*WORK TO DO:* Select each line below that contains the word "width" and copy those lines in full.

*RAW DATA:*
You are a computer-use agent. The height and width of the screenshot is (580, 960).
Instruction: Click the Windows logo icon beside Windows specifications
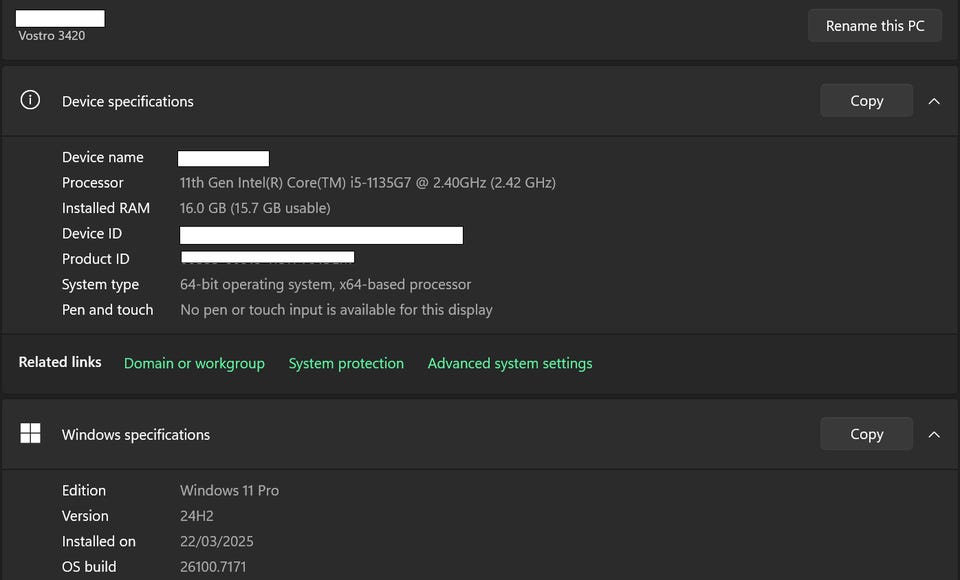pyautogui.click(x=31, y=433)
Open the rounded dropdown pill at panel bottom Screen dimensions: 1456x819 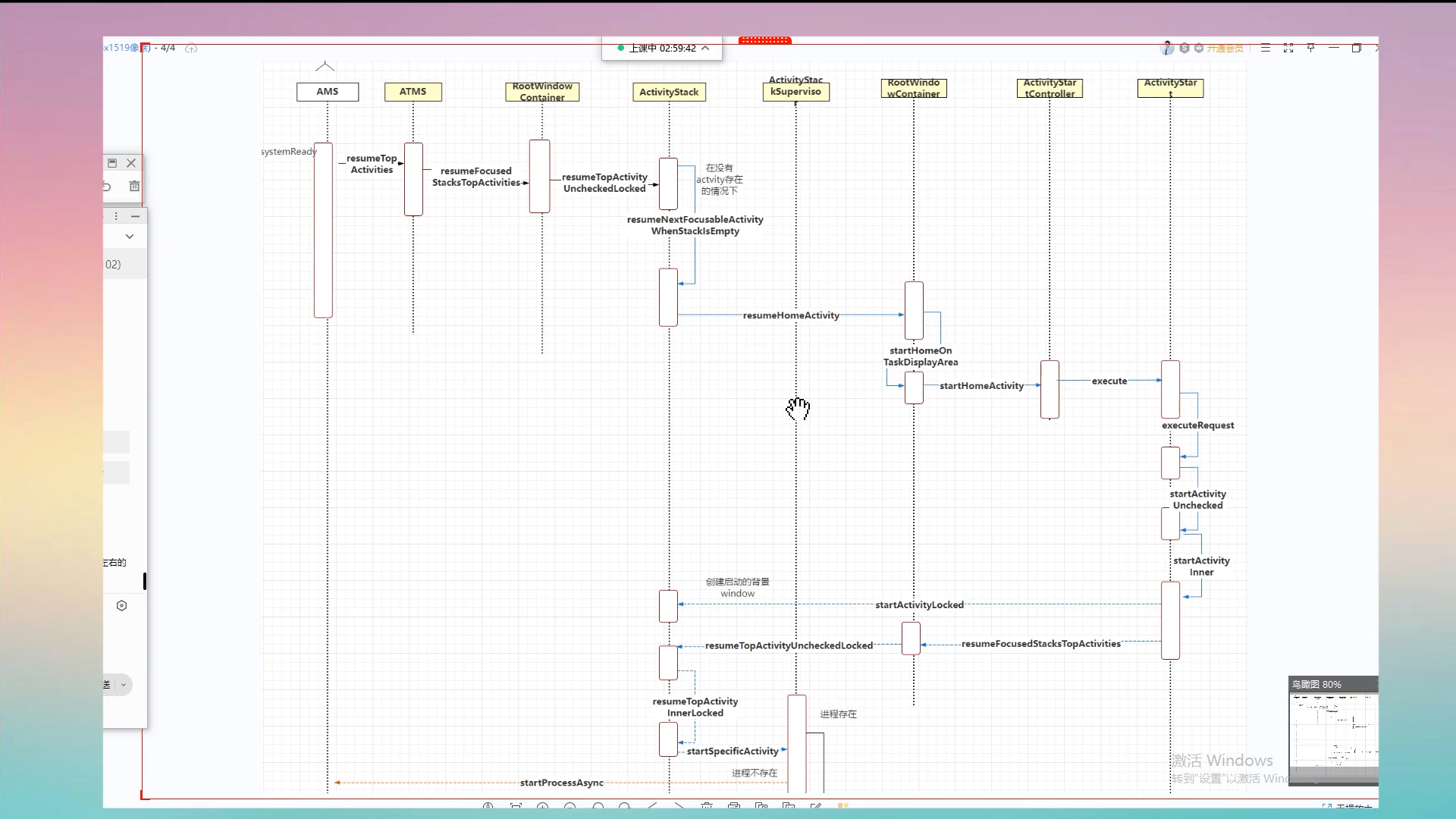tap(122, 685)
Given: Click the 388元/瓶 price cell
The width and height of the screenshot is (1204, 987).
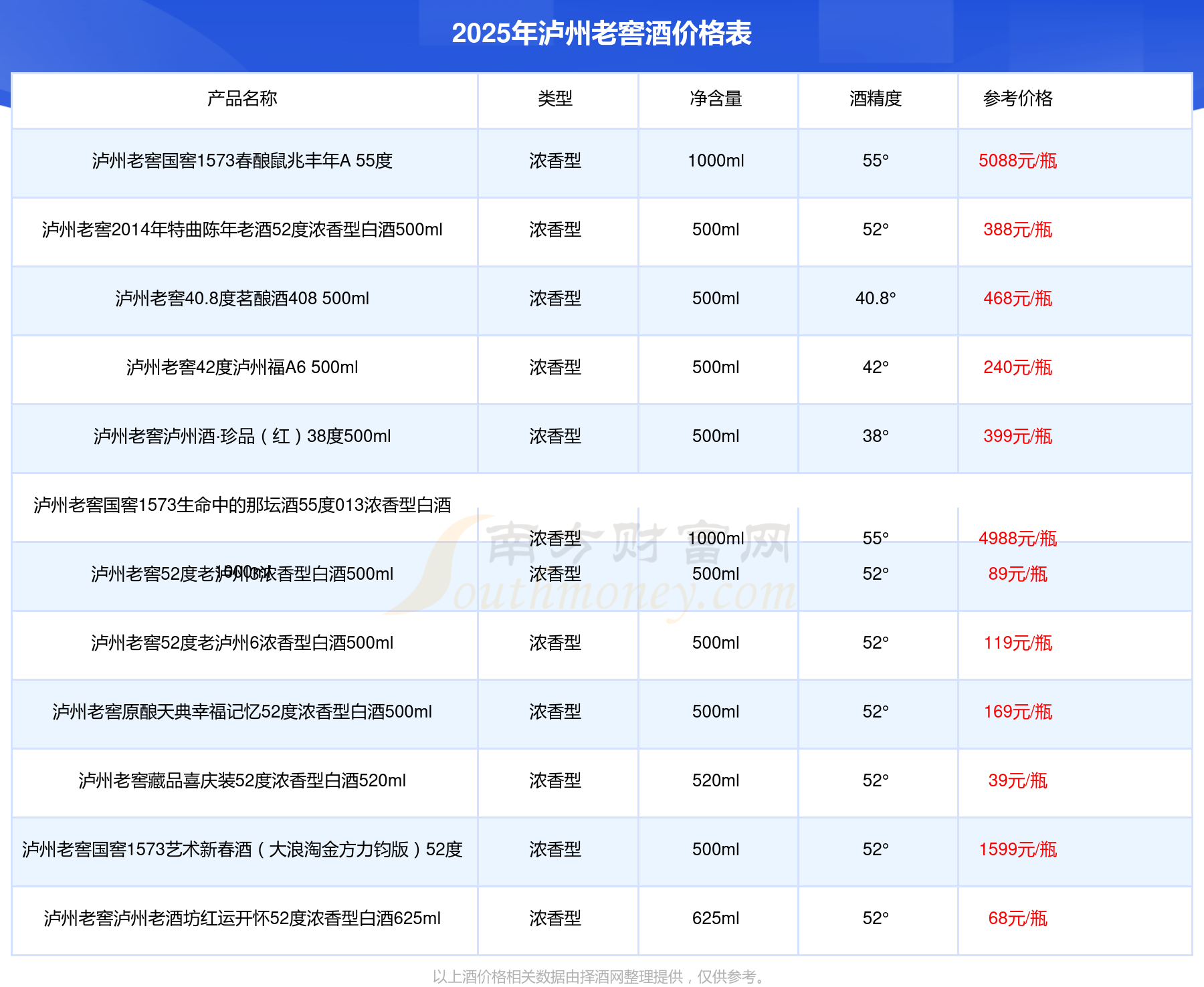Looking at the screenshot, I should 1017,230.
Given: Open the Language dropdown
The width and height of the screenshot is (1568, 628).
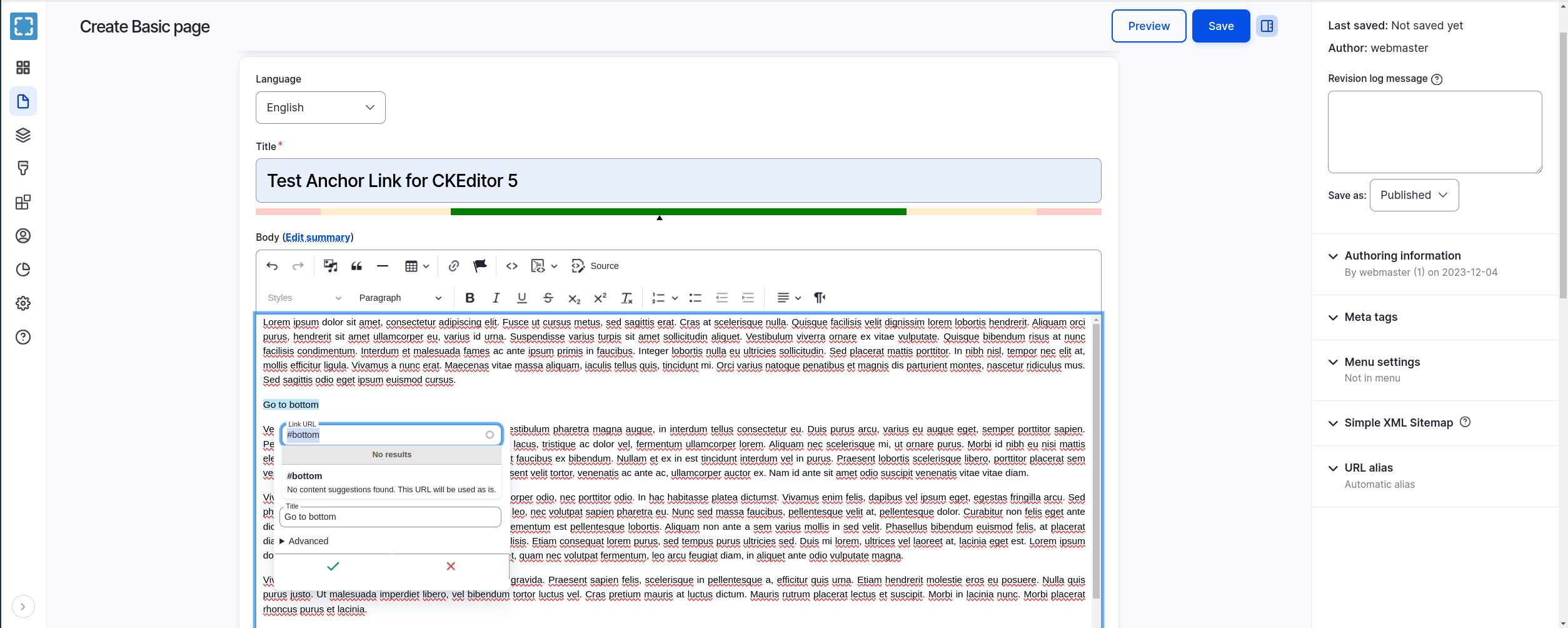Looking at the screenshot, I should 320,108.
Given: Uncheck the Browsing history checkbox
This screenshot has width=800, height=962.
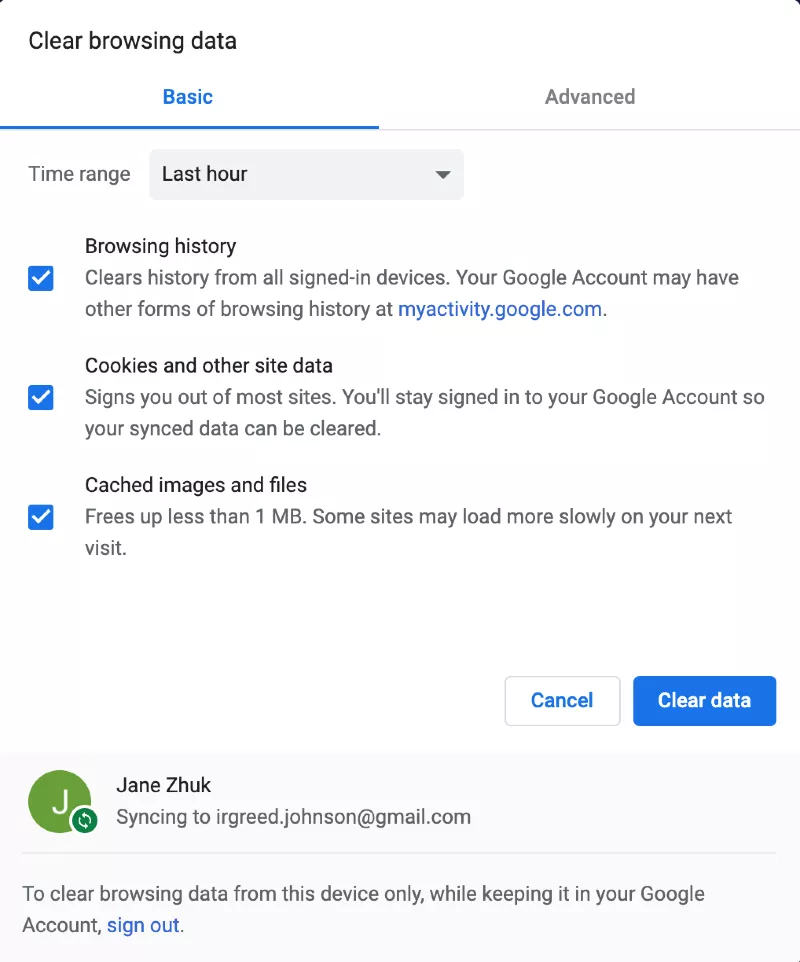Looking at the screenshot, I should (x=41, y=278).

*OUTPUT OF THE EXERCISE:*
You are a computer-use agent. The height and width of the screenshot is (580, 960).
The width and height of the screenshot is (1204, 987).
The width and height of the screenshot is (1568, 628).
This screenshot has width=800, height=962.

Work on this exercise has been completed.